Vendemmia in anticipo, raccolta in calo: un milione di quintali in meno

Ieri Veneto Agricoltura ha diffuso le stime ufficiali sulla produzione vinicola per l’anno in corso, confermando le anticipazioni: la vendemmia 2017 inizierà già la settimana prossima, in anticipo di almeno una decina di giorni, ed è previsto un calo tra il 10 e il 15% della raccolta rispetto all’anno scorso: quasi un milione di quintali in meno. A influire è stato soprattutto il freddo tardivo registrato a fine aprile, ma anche l’ondata di caldo delle ultime settimane, che ha provocato un forte stress termico alle coltivazioni. Tuttavia, come riporta il Corriere del Veneto a pagina 12, il direttore di Veneto Agricoltura Alberto Negro spiega che «rispetto all’estero, dove ci sono cali di produzione anche del 30 o 40%, il Veneto riesce a tenere botta perché ha diverse realtà, dal mare alla collina alla pedemontana.
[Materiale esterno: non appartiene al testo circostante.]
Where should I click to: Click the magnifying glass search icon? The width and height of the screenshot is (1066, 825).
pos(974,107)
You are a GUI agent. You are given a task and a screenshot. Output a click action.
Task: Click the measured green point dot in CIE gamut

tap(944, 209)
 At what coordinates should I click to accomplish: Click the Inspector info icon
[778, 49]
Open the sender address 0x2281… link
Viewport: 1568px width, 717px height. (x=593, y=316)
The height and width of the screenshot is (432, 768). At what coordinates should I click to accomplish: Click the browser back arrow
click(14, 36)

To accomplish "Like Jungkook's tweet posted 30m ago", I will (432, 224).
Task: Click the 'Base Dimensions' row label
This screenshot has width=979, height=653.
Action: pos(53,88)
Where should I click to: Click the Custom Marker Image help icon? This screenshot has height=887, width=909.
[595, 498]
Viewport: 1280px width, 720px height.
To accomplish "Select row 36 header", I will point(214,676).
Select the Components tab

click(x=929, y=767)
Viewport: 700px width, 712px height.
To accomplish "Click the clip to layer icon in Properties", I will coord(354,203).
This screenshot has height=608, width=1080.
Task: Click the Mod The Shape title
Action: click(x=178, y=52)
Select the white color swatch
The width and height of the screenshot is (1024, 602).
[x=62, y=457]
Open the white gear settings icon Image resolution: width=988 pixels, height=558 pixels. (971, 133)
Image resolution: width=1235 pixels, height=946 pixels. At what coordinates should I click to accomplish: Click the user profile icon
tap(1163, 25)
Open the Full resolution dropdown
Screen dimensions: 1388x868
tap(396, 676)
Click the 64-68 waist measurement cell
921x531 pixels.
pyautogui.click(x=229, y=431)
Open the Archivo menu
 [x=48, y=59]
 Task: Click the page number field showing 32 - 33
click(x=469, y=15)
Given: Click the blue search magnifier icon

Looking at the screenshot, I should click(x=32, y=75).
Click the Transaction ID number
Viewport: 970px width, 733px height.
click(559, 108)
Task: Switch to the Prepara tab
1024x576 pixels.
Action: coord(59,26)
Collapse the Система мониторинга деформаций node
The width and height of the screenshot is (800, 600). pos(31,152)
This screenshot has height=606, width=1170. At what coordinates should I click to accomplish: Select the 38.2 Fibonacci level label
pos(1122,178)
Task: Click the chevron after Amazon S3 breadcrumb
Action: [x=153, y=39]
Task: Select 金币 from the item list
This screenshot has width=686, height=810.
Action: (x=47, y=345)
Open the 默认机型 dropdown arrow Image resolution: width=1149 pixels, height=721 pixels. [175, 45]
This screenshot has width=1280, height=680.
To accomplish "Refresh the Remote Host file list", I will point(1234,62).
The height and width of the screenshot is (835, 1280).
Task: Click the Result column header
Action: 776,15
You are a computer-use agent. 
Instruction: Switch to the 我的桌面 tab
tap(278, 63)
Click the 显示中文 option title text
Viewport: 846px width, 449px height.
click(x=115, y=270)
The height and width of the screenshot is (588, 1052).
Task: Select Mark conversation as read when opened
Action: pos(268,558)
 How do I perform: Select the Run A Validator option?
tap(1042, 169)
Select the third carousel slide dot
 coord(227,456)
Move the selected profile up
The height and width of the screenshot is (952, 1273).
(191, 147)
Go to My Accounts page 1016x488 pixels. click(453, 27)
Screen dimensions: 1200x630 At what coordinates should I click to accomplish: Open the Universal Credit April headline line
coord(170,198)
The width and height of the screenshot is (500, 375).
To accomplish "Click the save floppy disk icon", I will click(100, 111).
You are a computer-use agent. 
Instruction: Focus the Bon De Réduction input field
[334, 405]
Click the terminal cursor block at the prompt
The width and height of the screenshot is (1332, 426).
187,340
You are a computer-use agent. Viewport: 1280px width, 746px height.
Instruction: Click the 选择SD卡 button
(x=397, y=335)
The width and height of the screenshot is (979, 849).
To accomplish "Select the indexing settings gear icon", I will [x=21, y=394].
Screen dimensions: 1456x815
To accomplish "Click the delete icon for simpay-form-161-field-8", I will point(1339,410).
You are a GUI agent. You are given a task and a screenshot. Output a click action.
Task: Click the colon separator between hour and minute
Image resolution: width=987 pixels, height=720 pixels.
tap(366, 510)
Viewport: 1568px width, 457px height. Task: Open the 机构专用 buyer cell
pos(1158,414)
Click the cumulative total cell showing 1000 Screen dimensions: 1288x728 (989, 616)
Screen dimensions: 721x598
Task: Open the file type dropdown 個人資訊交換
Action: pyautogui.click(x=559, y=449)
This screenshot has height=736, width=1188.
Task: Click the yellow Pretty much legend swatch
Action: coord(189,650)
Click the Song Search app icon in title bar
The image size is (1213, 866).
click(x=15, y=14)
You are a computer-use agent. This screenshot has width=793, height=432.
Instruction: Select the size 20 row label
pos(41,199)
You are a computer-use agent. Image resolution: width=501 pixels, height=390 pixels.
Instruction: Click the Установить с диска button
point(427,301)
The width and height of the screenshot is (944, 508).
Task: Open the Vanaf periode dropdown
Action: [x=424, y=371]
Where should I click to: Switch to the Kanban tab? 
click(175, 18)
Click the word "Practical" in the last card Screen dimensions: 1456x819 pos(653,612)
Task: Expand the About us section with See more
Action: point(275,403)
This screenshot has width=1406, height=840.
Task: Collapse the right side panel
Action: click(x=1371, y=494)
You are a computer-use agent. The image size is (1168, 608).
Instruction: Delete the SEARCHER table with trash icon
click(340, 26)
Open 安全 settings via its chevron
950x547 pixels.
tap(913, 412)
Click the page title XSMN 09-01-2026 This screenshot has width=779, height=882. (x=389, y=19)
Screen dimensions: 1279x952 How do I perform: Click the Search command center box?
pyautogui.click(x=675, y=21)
Ha fatto più danni la brinata di aprile che non il caldo degli ultimi tempi. Questo, anzi, sta aiutando la qualità e la gran parte delle produzioni sembrano molto positive».

Secondo le prime stime, la produzione dei bianchi dovrebbe attestarsi sui 9,1 milioni di quintali, contro i 9,7 del 2016, mentre quella dei rossi è stimata in 2,8 milioni di quintali, a fronte dei 3,1 dello scorso anno. «La zona che ha reagito meglio alle difficili condizioni climatiche che, comunque, ormai sembrano non essere più un’eccezione ma piuttosto la norma, è quella del Veneziano, mitigata dai fiumi e dal mare – continua a spiegare Negro -. Quella più colpita invece è il Veronese, che ha subito le maggiori conseguenze del gelo tardivo. In questa zona si registrano cali di produzione anche tra il 30 e il 50%». Per quanto riguarda le altre province, Padova, Rovigo e Belluno stimano una produzione in linea con quella del 2016 sia per le uve a bacca nera che per quelle a bacca bianca e anzi le nuove produzioni faranno salire la resa. Anche le colline vicentine sono in linea con il 2016, mentre il Pinot e lo Chardonnay registrano un calo del 20%, il Merlot del 15% e la Garganega del 10%. Treviso stima una produzione inferiore del 10%, malgrado l’entrata in produzione di nuovi vigneti.